Every (isometry class of) compact metric space(s) corresponds to a point in the Gromov-Hausdorff space $\mathcal{GH}$ (see also these lecture notes of Tuzhilin). Consequently we can define, for an isometry-invariant class $\mathbb{K}$ of compact metric spaces, the value $\mathsf{dim}_{GH}(\mathbb{K})$ to be the Hausdorff dimension of the subset of $\mathcal{GH}$ corresponding to $\mathbb{K}$. Now at first glance this doesn't seem too interesting - every natural example I can think of winds up yielding either $\infty$ or $0$. Basically, $\mathcal{GH}$ has so many "degrees of freedom" that in order for a class of compact metric spaces to not have infinite dimension, it needs to be so sparse that it winds up having dimension $0$.

I'm curious if there's an actual result behind this. Vaguely inspired by $0$-$1$-laws in finite model theory, the following concrete question occurred to me which I haven't been able to make headway on:

Given a metric space $\mathcal{X}=(X,d)$, let $Struc_\mathcal{X}$ be the two-sorted first-order structure $(X,\mathbb{R};d,0,1,+,\times,<)$ consisting of the points of $X$, the ordered field of real numbers, and the metric $d$ connecting them.

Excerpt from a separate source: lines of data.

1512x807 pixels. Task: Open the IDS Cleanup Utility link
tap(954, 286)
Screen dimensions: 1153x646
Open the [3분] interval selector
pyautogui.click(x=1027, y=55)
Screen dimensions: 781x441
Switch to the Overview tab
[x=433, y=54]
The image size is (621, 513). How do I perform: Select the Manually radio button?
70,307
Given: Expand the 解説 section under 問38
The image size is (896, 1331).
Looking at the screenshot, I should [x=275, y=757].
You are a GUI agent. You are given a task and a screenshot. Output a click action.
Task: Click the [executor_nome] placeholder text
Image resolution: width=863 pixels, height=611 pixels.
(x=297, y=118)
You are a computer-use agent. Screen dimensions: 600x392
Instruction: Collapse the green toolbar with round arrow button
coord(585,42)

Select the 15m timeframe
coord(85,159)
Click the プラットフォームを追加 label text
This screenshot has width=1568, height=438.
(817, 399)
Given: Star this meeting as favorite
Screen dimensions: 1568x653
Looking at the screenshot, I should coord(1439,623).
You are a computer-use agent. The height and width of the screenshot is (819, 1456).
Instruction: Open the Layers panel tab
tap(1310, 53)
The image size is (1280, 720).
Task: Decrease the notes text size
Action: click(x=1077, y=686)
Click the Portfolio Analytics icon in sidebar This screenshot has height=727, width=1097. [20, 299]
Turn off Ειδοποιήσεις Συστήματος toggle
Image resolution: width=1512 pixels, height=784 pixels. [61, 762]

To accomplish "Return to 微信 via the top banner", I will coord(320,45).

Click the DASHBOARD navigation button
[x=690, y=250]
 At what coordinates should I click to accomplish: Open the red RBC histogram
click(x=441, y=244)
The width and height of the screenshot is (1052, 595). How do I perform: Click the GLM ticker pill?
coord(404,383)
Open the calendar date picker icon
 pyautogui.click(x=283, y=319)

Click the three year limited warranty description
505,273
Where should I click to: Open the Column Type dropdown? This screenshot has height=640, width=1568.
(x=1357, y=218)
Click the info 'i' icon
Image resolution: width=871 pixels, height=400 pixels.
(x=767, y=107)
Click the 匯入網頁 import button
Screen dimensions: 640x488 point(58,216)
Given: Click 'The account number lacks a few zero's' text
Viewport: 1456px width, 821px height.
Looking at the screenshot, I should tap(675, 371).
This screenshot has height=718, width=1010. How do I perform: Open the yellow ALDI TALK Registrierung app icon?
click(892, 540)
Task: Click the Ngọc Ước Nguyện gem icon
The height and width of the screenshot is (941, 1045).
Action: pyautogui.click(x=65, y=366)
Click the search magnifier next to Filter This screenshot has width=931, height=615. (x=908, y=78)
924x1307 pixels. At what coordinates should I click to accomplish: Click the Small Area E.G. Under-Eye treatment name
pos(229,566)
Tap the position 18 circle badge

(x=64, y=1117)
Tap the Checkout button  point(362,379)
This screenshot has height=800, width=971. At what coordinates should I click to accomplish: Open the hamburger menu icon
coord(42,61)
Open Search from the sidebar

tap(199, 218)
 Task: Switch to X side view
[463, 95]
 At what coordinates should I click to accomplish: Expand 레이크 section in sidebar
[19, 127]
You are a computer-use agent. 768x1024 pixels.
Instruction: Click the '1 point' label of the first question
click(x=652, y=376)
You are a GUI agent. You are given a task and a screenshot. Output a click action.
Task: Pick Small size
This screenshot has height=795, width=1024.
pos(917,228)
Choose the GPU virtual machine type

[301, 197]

For $\varphi$ a sentence in the signature $\Sigma=\{d,0,1,+,\times,<\}$, let $\hat{\varphi}$ be the class of compact metric spaces $\mathcal{X}=(X,d)$ such that $Struc_\mathcal{X}\models\varphi$.

Question: Is there a first-order $\Sigma$-sentence $\varphi$ such that $\mathsf{dim}_{GH}(\hat{\varphi})\not\in\{0,\infty\}$?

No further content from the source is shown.